Detroit’s problems go back much farther than 20 years and they have little or nothing to do with anything that was going on in New York at any time. New York City was never tied as closely to one industry as Detroit was to the auto industry and it never suffered a prolonged population drain like the one Detroit has had going on for 50 or 60 years. The population of New York stagnated in the middle of the century and it did go down in the 1970s, but it went up even during the 1980s. And everybody agrees things were bad during the '80s. Even when New York City was at its worst, the violent crime rates in Detroit were always much, much higher. There is nothing that can happen here that will make New York into Detroit, or even into the New York City of the '70s and '80s. If you would grasp any of this your opinions would be better grounded in reality.
:dubious: Have you understood any of the several posts in this thread about the irrelevance of party labels to municipal elections?
BTW, this is what happened to Detroit. Blame rests with the Governor, not the Mayor, and the Governor is a Republican.
In the places that went bankrupt or are on the fast path to bankruptcy, they’ve raised taxes as much as they can.
That’s never what happens. What actually happens is that yes, taxes go up, taxes go down, but the longterm trend in these types of places is up, until they can’t squeeze anymore blood from the stone and can’t pay their bills.
That’s the excuse. The reality is that New York was Detroit in 1975. Democrats ran it into the ground fiscally.
You’re blaming the court proceeding, and not the fact that Detroit can’t pay it’s bills?
Fine. I have an idea. No bankruptcy, Detroit just pays what it can and decides what it can and lives in an insolvent position.
Ok. Is anybody proposing raising taxes as fast as they can?
That’s certainly false on the federal level, but I haven’t found an explanation of what taxes are doing on the citywide level.
This was bull a couple of hours ago and it doesn’t smell any better now. New York City in 1975 had a stable population of maybe 7.5 million and a diversified base of industries supporting its economy, and Detroit had the struggling auto industry and a population of maybe 1.3 million and falling due to white flight (its population has been declining for 60 years). New York had high crime, but it was not on Detroit’s level at any time. It was never close. When the murder rate in NYC was at its highest, Detroit was three times worse. The city had also elected a Republican mayor as recently as 1965 (and he changed parties but stayed in office until 1973). So apparently your verdict is that everything was great until Abe Beam/Koch/Dinkins, and then everything was great again after that. That’s a fascinating version of history but it’s not one that is likely to recur.
He’s saying the problem in Detroit isn’t just “Democrats broke it!”
:rolleyes: How will that reflect on Quinn, I do wonder?
New York already has high taxes.

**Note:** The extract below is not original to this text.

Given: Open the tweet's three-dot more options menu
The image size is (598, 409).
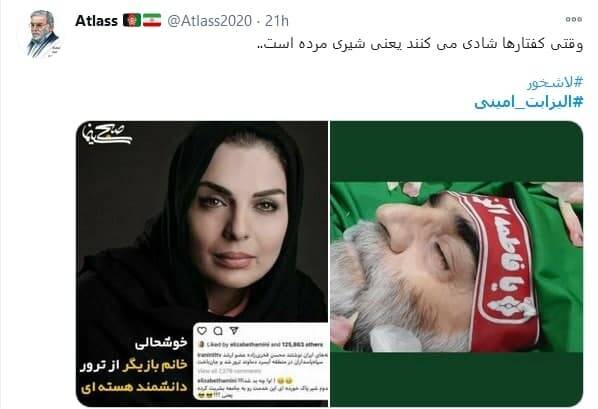Looking at the screenshot, I should [574, 19].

If you want to spend more, you need even more taxes. That’s a path to insolvency.
The federal government isn’t on a path to insolvency in the short term, so much as on a path to being forced to double or triple taxes on the middle class. Like I said, there is no bankruptcy if taxes can be raised when the crisis comes. You only get bankruptcy when there is no conceivable way to raise the money.
There are always excuses. If Bloomberg had been a typical big city mayor, New York would have had a fiscal crisis during his term and he would have blamed circumstances. The reason NYC didn’t have a fiscal crisis is because he made sure to run surpluses in the good times and resist the demands of interest groups to hand out the windfall.